「光の国」には自分の長い影がある
こういった環境で育った女子は、高度な教育を受けているため基本的な能力が高く、いい大学に進学し、いい仕事に就く。ネットワークを活かして御曹司と結婚する。なんだかもう、目をやられそうなくらい眩しく輝いている。というわけで、私はこういった東京のキラキラ社交界を「光の国」と呼んでいるのである。
……で、当然、光あるとこに影あり。間違って一歩でも光の国に足を踏み入れてしまえば、嫌が応にも直視せざるを得ないのが、自分の足元からなが〜く伸びる、真っ黒な影である。与えられた環境全てを当然の権利として享受できる彼女たちの屈託のなさにもやるせない思いだが、金持ち喧嘩せずとはよく言ったもので、光の国の女性たちはだいたい性格もいいのでケチをつけようものなら単に醜い八つ当たりになってしまう。
同世代、同性というだけの理由で、こんなにも隙のない、光り輝く女性たちと同じ場所に陳列されねばならないと思うとただただ絶望。
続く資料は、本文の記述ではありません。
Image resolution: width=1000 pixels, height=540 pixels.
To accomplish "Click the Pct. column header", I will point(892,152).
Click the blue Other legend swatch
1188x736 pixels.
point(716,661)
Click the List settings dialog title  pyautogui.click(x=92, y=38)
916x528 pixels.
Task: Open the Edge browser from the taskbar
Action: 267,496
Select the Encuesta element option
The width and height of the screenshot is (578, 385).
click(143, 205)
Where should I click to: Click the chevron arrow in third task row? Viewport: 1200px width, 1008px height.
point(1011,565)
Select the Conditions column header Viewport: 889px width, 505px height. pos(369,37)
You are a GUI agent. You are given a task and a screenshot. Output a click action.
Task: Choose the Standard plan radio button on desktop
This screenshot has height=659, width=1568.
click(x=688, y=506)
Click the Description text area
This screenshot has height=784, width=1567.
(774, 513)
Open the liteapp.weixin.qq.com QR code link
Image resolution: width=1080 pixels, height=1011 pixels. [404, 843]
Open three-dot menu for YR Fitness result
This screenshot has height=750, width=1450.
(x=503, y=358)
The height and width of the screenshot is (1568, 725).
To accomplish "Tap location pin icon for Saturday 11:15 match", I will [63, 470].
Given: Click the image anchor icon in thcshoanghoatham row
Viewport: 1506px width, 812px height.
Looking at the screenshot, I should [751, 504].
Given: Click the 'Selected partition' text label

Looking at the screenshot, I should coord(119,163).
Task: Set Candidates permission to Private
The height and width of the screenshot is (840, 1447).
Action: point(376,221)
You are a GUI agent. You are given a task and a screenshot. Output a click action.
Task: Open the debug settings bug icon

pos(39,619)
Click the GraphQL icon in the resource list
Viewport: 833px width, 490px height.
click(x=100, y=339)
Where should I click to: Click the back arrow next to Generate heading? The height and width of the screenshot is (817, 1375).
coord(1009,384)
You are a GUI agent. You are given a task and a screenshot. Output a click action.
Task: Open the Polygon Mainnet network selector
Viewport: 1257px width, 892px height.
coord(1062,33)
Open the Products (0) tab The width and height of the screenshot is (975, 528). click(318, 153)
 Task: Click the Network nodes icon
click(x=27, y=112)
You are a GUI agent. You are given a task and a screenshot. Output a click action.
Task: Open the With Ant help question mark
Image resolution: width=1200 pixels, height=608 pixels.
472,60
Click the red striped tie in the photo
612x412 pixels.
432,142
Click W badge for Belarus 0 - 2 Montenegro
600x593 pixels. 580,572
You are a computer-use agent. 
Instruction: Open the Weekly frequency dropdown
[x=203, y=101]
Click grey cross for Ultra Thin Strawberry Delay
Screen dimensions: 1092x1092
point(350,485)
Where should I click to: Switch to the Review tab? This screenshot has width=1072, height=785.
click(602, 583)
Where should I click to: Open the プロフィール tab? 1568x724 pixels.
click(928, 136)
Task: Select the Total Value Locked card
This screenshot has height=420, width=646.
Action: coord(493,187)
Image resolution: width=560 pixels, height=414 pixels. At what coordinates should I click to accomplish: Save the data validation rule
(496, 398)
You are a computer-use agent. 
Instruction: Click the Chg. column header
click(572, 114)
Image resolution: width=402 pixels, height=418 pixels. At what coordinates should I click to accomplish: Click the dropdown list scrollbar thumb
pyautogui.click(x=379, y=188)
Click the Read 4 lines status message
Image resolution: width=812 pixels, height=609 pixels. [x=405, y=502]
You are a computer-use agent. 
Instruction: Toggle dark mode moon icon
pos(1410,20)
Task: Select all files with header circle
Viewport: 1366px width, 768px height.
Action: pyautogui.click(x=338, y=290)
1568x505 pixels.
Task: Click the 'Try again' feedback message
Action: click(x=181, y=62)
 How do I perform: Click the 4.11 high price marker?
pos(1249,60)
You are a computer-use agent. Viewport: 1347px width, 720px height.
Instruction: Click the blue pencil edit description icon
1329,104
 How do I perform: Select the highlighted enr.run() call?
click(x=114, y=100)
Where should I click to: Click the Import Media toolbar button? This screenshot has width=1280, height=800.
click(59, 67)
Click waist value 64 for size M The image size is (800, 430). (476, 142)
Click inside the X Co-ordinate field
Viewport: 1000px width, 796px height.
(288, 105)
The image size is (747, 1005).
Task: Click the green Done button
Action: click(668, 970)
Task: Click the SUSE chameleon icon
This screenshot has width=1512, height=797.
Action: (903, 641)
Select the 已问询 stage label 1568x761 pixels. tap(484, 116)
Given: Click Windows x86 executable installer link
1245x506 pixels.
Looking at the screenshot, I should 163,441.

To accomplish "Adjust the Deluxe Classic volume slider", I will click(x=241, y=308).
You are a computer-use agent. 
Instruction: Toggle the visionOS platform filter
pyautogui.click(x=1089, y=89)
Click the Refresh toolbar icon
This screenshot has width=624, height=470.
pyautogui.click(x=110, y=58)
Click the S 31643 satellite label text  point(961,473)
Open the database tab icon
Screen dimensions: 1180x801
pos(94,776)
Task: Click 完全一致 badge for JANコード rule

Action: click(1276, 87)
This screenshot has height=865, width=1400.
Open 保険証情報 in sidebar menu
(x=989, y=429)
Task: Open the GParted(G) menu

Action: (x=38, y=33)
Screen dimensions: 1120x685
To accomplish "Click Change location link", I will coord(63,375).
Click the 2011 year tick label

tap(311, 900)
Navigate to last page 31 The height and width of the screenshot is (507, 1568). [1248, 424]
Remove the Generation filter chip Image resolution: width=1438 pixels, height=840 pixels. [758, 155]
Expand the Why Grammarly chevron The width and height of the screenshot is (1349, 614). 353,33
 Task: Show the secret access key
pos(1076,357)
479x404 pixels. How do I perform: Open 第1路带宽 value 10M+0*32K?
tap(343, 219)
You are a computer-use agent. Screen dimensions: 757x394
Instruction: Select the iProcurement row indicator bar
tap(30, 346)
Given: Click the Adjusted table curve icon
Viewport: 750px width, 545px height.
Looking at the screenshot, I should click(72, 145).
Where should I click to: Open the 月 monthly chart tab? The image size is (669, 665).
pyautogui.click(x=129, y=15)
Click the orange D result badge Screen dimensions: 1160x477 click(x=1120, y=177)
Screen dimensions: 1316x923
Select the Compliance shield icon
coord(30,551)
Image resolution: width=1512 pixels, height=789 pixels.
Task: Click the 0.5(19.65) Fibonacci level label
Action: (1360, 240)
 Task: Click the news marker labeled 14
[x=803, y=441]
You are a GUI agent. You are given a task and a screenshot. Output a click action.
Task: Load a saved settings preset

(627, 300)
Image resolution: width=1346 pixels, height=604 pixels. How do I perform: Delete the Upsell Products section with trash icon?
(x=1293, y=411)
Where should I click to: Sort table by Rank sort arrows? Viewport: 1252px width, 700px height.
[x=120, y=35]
「東京で生まれ育った子にはかなわない」そんないつかの友人の言葉が、今度こそ正しい重みを伴って、耳の中にこだまするのである。
……しかし。ここで心を折って「闇の国」、別名「こじらせの国」に逃げ込んでしまってはダメなのだ。何しろ「こじらせの国」は優しい。人をだめにするソファと同じくらいぎゅっと体を包み込んでくれる。だからこそ、一度はまれば抜け出すのは至難の技なのである。仮にスポーツ選手に例えるならば、光の国の彼女たちはいわばオリンピック選手。そしてオリンピック選手と同等のパフォーマンスが発揮できないからといって、自分を運動音痴だと定義するのは安易だ。草野球のエースなら草野球のエースとしての自分に、市民マラソン入賞者なら市民マラソン入賞者としての自分に、誇りを持って生きればいいのだ。